The thrust of the team’s communication to village communities was to take part in education with the conviction that it can be the change-maker their children need. Though the meetings were called explicitly to canvas support for Makkala Habbas, the team never stopped reiterating this message and exhorted parents to involve themselves more forcefully in their children’s education, find out about their learning outcomes, build a stake in schools, propel School Development Monitoring Committees (SDMCs) to address school issues and be a force for change.

The topic of Makkala Habbas nudged to the centre of the meetings and the team shared with the community the vision and purpose behind them, the list of activities they had organised, and told them how, with their cooperation and support, the festivals could become enshrined as biannual events in their calendar. Providing learning-enrichment in interesting dimensions for children during the holidays, and an opportunity for parents and the community to engage more constructively with education.

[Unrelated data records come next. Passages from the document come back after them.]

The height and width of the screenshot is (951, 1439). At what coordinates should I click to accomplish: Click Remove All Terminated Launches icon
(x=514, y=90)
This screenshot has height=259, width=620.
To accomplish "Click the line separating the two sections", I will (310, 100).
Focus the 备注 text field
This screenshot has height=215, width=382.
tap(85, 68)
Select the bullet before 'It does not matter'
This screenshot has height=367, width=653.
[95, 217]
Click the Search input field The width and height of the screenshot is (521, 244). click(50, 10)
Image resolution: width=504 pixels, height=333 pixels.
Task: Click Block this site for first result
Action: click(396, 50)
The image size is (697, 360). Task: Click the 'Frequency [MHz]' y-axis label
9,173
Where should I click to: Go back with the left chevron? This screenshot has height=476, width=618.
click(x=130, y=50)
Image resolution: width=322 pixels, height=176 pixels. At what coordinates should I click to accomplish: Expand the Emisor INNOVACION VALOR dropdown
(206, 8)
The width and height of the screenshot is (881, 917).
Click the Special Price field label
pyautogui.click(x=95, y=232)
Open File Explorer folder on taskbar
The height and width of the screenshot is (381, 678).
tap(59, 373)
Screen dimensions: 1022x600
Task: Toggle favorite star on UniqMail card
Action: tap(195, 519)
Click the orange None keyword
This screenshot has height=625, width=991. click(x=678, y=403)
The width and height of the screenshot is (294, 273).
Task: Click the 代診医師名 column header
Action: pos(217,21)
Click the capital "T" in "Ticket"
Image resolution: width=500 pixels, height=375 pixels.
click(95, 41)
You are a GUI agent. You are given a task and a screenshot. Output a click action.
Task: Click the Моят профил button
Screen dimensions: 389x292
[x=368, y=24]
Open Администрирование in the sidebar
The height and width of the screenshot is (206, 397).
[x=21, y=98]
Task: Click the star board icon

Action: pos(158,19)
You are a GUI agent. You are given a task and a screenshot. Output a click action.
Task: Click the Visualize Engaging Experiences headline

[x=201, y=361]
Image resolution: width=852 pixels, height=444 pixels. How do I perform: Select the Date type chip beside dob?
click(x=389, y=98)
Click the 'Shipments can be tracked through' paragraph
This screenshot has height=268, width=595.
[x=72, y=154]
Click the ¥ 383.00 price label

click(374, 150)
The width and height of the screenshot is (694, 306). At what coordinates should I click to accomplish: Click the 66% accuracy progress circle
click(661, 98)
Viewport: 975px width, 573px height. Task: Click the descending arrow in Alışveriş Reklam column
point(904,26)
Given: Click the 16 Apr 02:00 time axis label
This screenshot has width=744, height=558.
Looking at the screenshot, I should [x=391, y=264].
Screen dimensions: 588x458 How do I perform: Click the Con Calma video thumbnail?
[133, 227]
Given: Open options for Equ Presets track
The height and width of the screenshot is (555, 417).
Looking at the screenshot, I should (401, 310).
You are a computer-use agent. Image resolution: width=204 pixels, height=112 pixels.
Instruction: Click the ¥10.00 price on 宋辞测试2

Dussehra Camp at Karapanahalli

Samitha Manoharan from Target shares her experience at the Dusshera Camp held at Karapanahalli. 
It all started with an invite from Akshara “3-day Dussehra Camp for children in various villages in Hoskote”.  That piqued my interest; especially as it came from one of Target’s partner NGOs.  
I reached Hoskote bright and early on Oct 19th, and called Srinivas-the coordinator for Hoskotetaluk.  He had very kindly volunteered to escort me to one of the villages where the camp was to be held.  He handed over some chart paper and other camp paraphernalia in a large bag along with a big bunch of roses.  I was mystified!!
The mystery was soon to be revealed.  Travelling along some sylvan green fields, I soon discovered that roses were abundantly grown in Hoskote!!  We reached the government school and were warmly welcomed by both the children and the other volunteers.  Excitement pulsed in the air as the children, along with their parents, impatiently waited for what was in store for them.  We soon had the village dignitaries kick off the program with a traditional lighting of the lamp and a soulfully rendered invocation by the school kids.  There were inspiring speeches by the village dignitaries, Akshara representatives as well as the school Head Mistress.
The children were divided into groups and given names of famous Indian personalities like Swami Vivekananda, Mahatma Gandhi, Nehru etc.  The day’s events included a game to list the maximum number of trees followed by creation of the village map by the different teams.  The village nurse was also invited to give a talk on good nutrition and hygienic practices and the children listened with rapt attention.  This was then followed by a highly competitive LEGO session where each team tried to outdo the other in terms of creativity as well as in the height of their creations.  There were a lot of oohs and aahs along with groans of dismay when the creations crashed; but they were soon rebuilt to their towering proportions by the enthusiastic children.  The day’s events were brought to an end with an energizing game of musical chairs.
Day two was kicked off by a drawing competition for the tiny tots whose creations soon began to adorn the school walls!  This was followed by a closely fought quiz completion which also included brain teasers and mental math.  The children sailed through this session and tie breakers were needed to be able to judge the best team!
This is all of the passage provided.